Arbeit für den Präsidenten
Der Prozess in Belgrad bringt nun auch Verbindungen dieser Gruppe zur Politik ans Licht. Der Investigativjournalist Stevan Dojcinovic verfolgt die Verhandlung gegen den Clan seit Beginn.
Belivu habe im Prozess erklärt, "dass es seine Rolle war, Demonstrationen für (den serbischen Präsidenten Aleksandar) Vucic zu unterstützen und Oppositionsproteste zu stören", sagt Dojcinovic. "Er listete politische Gefallen auf, um die Vucic ihn bat."
Beobachter gehen davon aus, dass der serbische Präsident Aleksandar Vucic Hooligan-Clans für seine Zwecke einsetzte.
Polizist als Clanchef
Eine führende Rolle spielte wohl auch der Polizist Nenad Vuckovic, ein weiterer führender Vertreter der Hooligans. Auf einem Foto ist er mit dem mutmaßlichen Mehrfachmörder Belivuk zu sehen. Der Polizist habe die Gruppe aber nicht allein kontrolliert, das Ganze sei wesentlich höher hinauf gegangen, so Dojcinovic.
In einer geleakten Kommunikation zwischen Belivuk und dem Polizisten, die der ARD vorliegt, schreibt Belivuk, er fürchte niemanden und sei bereit. Daraufhin antwortet der Polizist, das wisse er, der "Chef" wisse es auch, ebenso der "große Chef".
Für Dojcinovic ist klar, dass mit "Chef" der frühere Innenminister und mit "großem Chef" Präsident Vucic gemeint sei. Anfragen der ARD an das Staatsoberhaupt blieben unbeantwortet. Auch zu Vorwürfen gegen seinen Sohn Danilo wollte er sich nicht äußern. Auf einem Foto posiert Danilo Vucic eng umschlungen mit einem Vertrauten von Belivuk, den die Polizei als Clanmitglied führt.
Der frühere Innenminister Nebojsa Stefanovic muss sich eines Verdachts erwehren. Steht er in enger Verbindung zu einem Drogenclan?

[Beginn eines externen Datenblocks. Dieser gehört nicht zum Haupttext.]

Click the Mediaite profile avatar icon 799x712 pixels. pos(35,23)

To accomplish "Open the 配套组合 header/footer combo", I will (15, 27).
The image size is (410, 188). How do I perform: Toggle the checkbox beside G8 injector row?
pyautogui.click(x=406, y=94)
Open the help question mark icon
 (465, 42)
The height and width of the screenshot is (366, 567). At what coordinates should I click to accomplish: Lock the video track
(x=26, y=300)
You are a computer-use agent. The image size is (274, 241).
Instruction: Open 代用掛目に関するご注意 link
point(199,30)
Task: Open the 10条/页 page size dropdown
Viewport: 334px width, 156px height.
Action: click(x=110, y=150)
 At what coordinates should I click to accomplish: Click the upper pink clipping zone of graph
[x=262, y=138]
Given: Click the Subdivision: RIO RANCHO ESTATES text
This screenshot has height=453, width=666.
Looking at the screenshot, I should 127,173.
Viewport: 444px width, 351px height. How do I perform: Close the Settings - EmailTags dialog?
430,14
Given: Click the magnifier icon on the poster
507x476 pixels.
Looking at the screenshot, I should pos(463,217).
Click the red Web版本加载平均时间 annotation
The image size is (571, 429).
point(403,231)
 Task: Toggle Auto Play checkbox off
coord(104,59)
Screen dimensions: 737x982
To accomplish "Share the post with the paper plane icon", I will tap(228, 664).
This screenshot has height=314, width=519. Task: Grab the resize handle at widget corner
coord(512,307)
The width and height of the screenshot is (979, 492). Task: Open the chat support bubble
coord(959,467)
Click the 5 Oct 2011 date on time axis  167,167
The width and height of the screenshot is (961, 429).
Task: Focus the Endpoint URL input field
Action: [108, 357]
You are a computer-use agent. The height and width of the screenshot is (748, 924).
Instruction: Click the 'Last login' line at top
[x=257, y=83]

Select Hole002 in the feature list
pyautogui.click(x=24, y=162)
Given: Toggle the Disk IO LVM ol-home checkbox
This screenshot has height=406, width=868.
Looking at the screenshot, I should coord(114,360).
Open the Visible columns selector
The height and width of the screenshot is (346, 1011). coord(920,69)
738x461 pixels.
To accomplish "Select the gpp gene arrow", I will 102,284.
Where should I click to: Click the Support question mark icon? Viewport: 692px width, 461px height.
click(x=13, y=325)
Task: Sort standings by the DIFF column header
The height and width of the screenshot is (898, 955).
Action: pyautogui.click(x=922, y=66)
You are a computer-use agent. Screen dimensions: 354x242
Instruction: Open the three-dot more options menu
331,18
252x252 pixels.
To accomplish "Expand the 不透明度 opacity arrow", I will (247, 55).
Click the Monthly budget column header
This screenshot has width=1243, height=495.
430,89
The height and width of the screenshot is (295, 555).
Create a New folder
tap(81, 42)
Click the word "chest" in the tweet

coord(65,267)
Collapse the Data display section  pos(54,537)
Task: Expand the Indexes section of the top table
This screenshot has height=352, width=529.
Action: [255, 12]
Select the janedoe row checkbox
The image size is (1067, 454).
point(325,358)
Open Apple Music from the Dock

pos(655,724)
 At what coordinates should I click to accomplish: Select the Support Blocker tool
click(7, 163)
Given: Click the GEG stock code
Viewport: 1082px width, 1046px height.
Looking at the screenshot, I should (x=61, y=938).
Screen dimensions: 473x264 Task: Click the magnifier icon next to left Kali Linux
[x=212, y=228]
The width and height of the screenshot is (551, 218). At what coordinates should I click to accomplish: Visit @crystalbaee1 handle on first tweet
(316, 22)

Gangmitglieder gegen Demonstranten
Die Journalistin Brankica Stankovic ist Kennerin der Szene. Die Politik mache sich die gut funktionierende Hooligan-Szene zu Nutze, sagt sie: "Sie sind organisiert und für jeden Missbrauch sehr geeignet. Sie verwandeln sich in wütende Horden, die sich jedem Aufruf der Machtstrukturen fügen, ganz egal was auf der Agenda steht."
Bei Vucics Amtseinführung 2017 zum Beispiel wurden Demonstrierende von gewalttätigem Sicherheitspersonal entfernt. Einer der Männer konnte als Teil der Belivuk-Gang identifiziert werden.
"Muss über Verstrickung mit dem Staat sprechen"
Stankovic recherchiert seit 2009 in der Hooliganszene, zeigt die Verbindungen zur organisierten Kriminalität. Im Stadion wird sie daraufhin zur Hassfigur. Bei einem Spiel von Partizan gegen Schachtar Donezk malträtieren Fans eine Brankica-Puppe, Sprechchöre bezeichnen sie als Hure, drohen ihr mit dem Tod. Seitdem lebt sie unter Polizeischutz.
Das habe ihr Leben auf kaum vorstellbare Weise verändert, erzählt Brankica: "Der Alltag ist unglaublich kompliziert und umständlich. Ich habe aufgehört, auszugehen. Eine Zeit lang haben sich 70 Polizisten um meine Sicherheit gekümmert. Das war zu einem Zeitpunkt, wo die Polizei angeblich mitbekommen hat, dass in der Szene ein Sniper-Gewehr angeschafft wurde, um mich umzubringen."
Den großen Gerichtsprozess gegen Belivuks Gang hält sie für wichtig. Trotzdem ändere sich nichts, wenn man nicht die Strukturen dahinter aufdecke und endlich über die Verstrickungen mit dem Staat spreche, ist Stankovic überzeugt.
Die bestialischen Morde werden nun aufgearbeitet. Angeklagt sind Hooligans, die Bosse der serbischen Unterwelt. Politiker oder Polizisten stehen bisher nicht vor Gericht.